Your assignment —
Leave out every picture, and return exactly the lines from the line containing "Close the Post insights dialog" through the end of the records below, both inclusive.

Collected data —
##########

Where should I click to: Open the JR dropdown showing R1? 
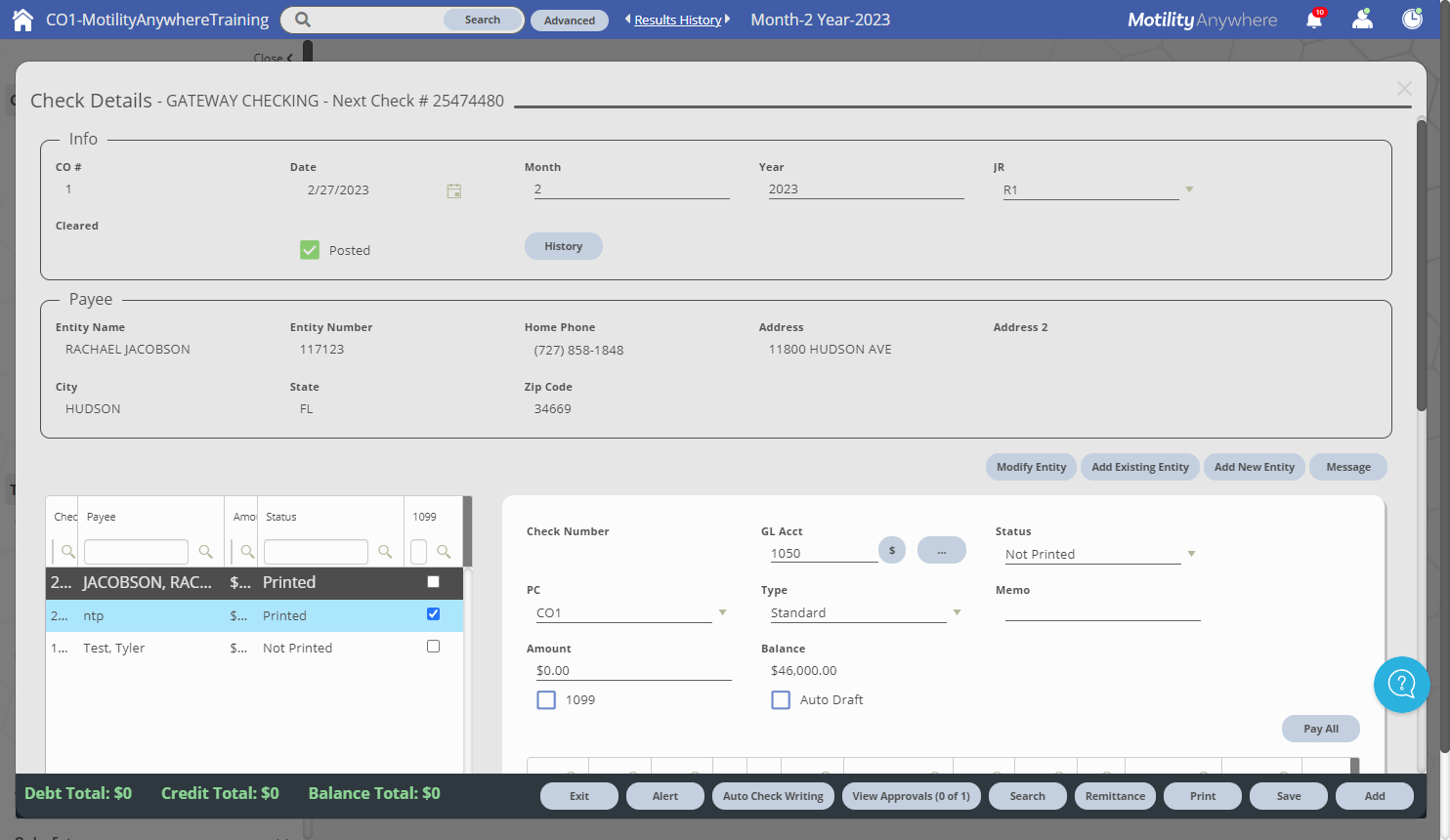pos(1189,189)
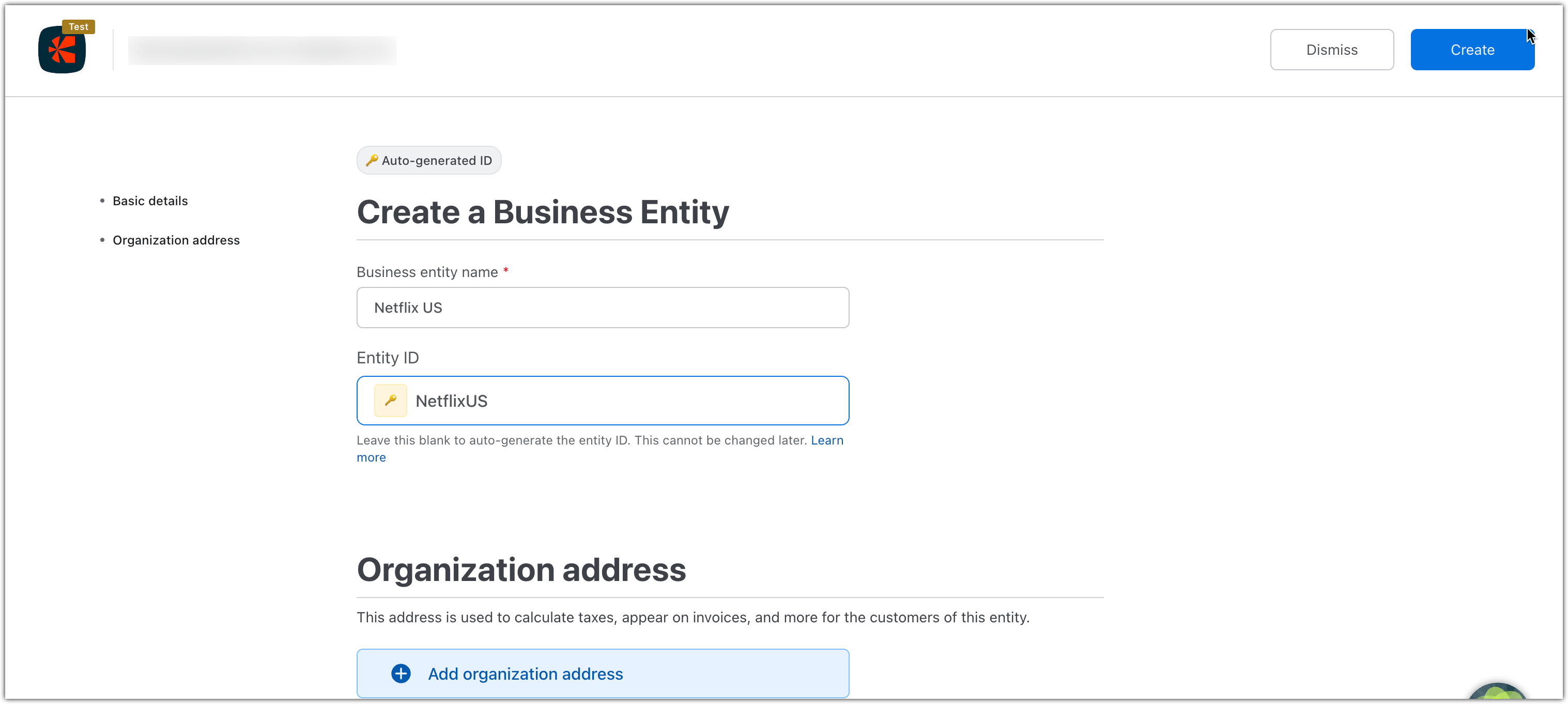Click the bullet beside Basic details
This screenshot has height=704, width=1568.
pos(102,201)
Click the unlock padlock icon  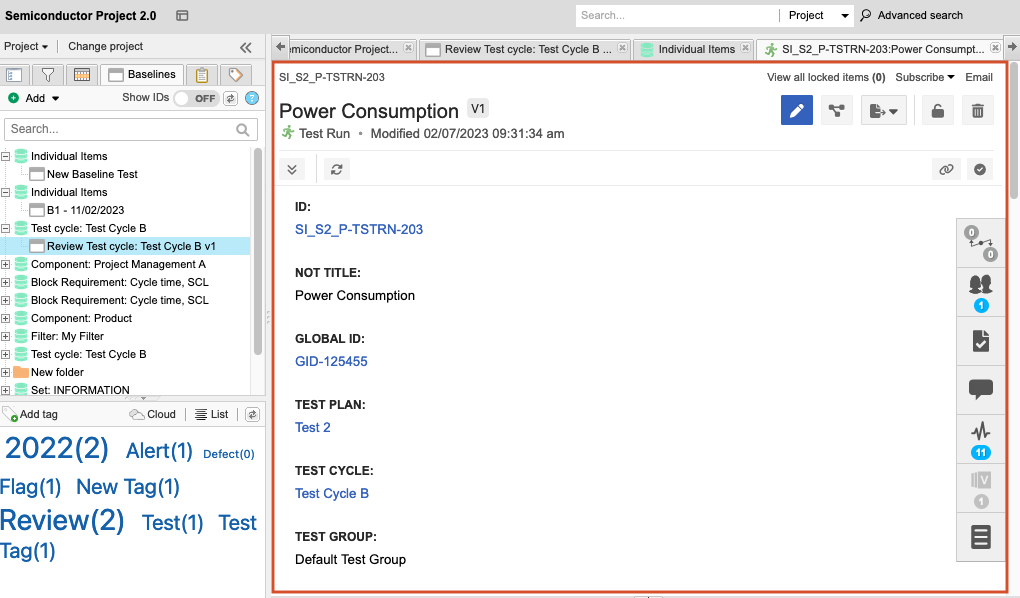coord(937,111)
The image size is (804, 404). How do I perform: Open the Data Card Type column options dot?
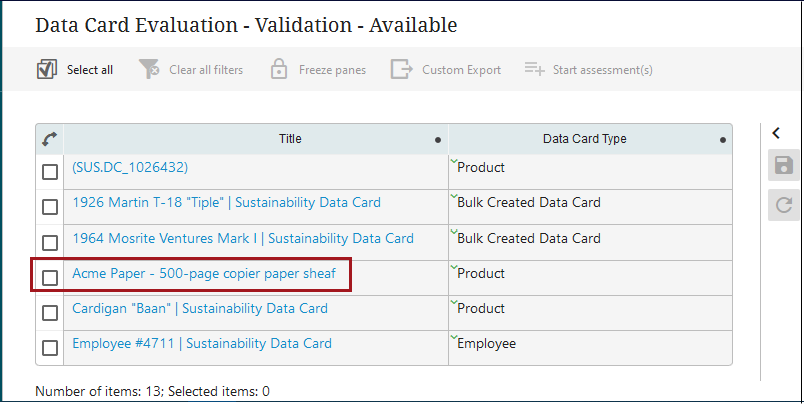pos(722,140)
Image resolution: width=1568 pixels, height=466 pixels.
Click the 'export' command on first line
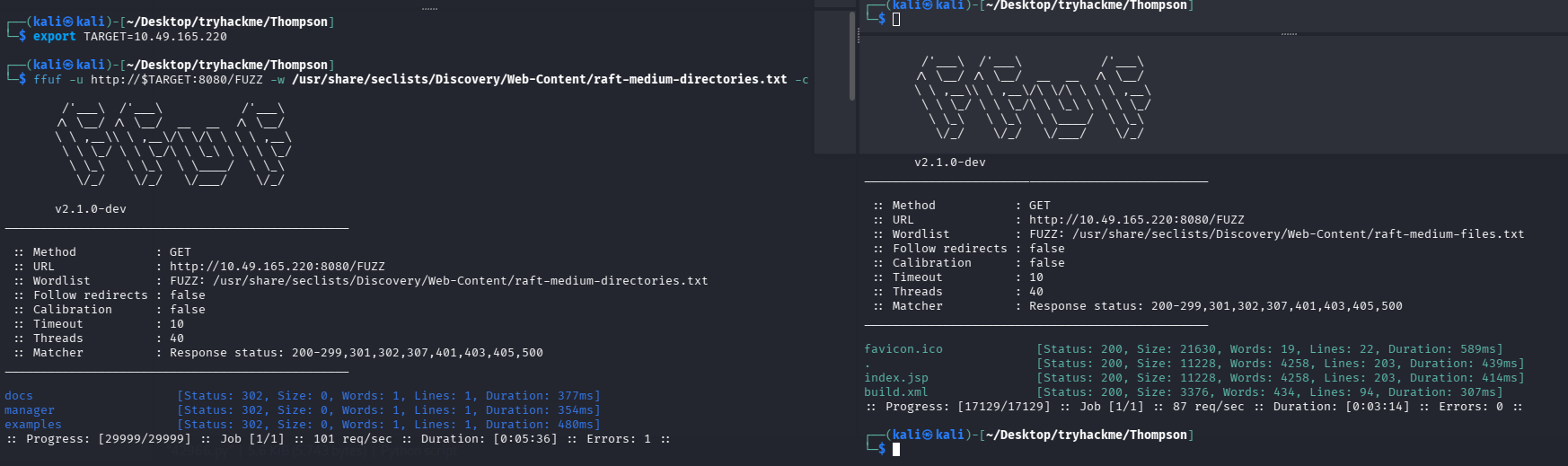point(54,37)
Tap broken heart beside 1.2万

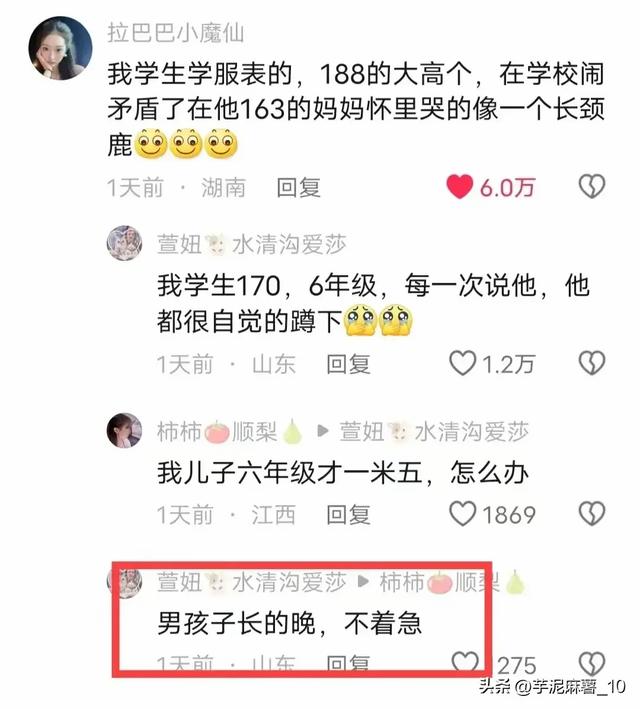[x=592, y=363]
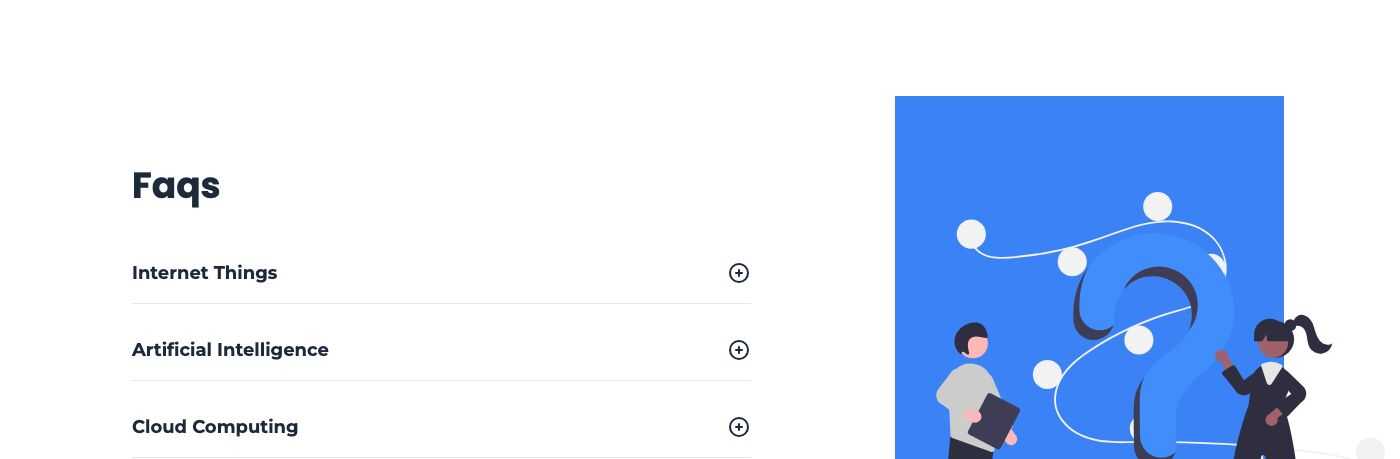Click the gray circle at the page's right edge
The image size is (1400, 459).
pos(1370,449)
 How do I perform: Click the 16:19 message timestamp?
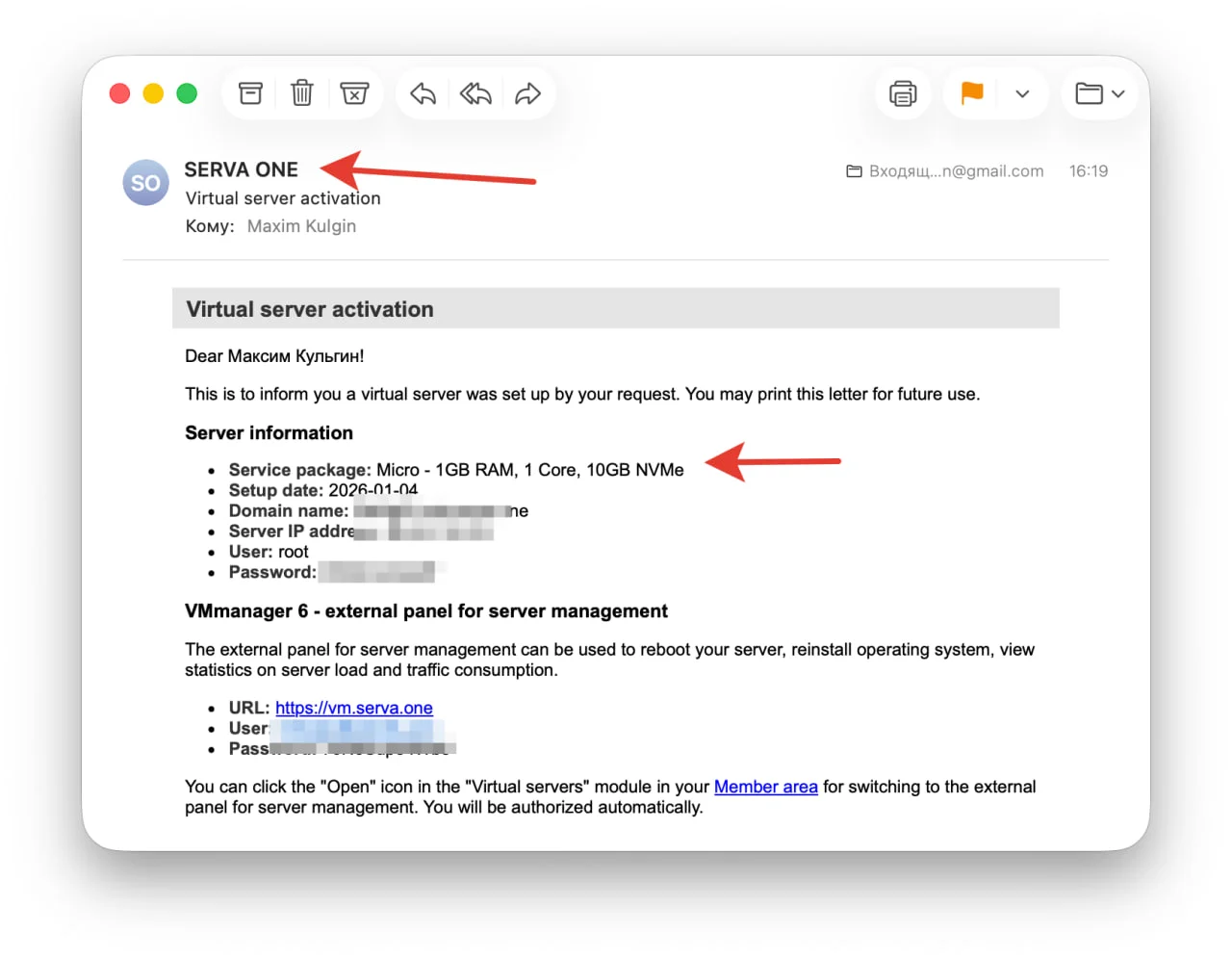[1088, 171]
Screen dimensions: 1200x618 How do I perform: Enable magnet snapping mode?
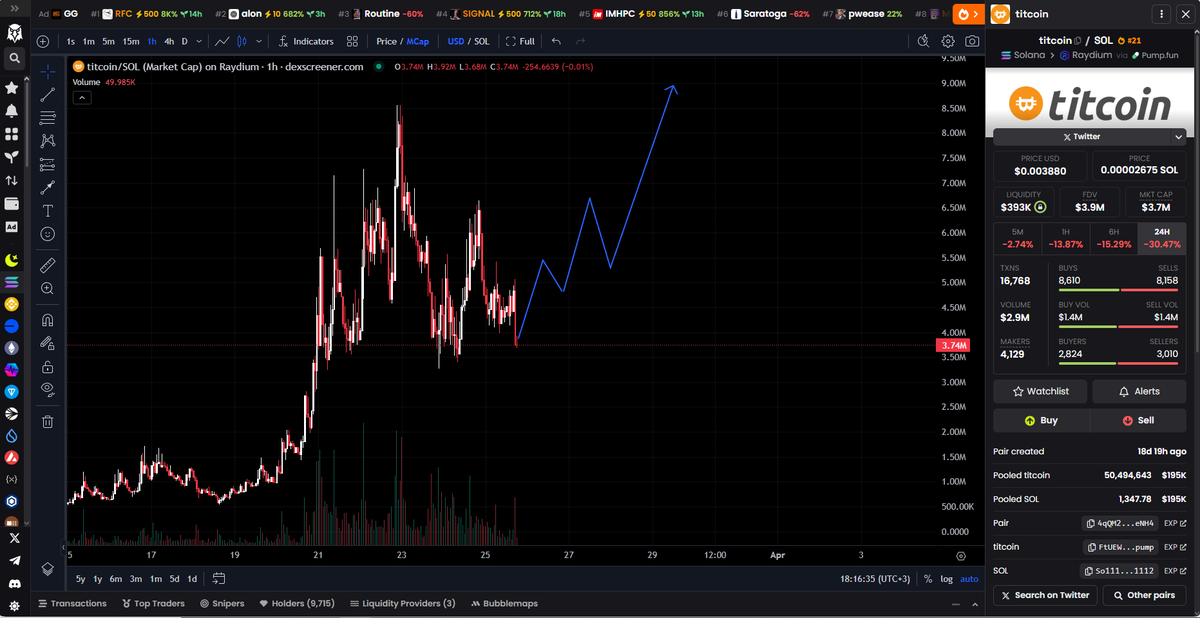(x=47, y=319)
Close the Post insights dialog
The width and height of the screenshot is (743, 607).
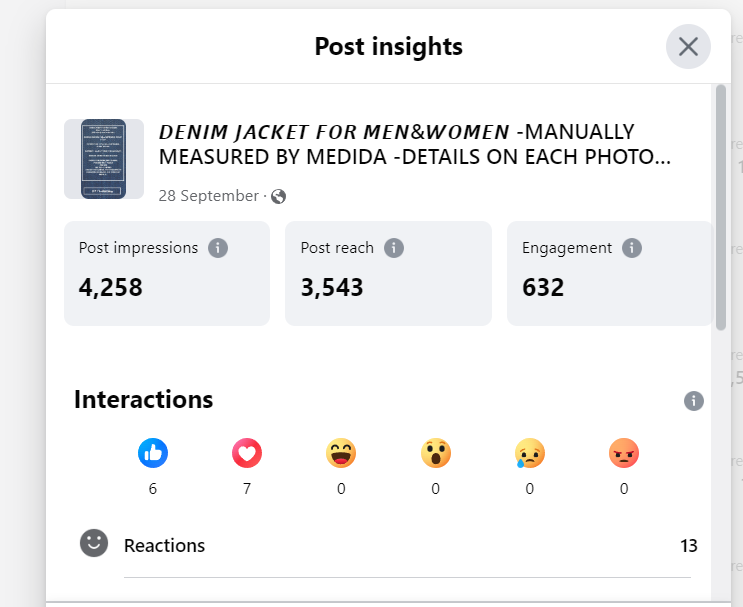[x=688, y=46]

##########

Answer below —
Close the Post insights dialog
The width and height of the screenshot is (743, 607).
[x=688, y=46]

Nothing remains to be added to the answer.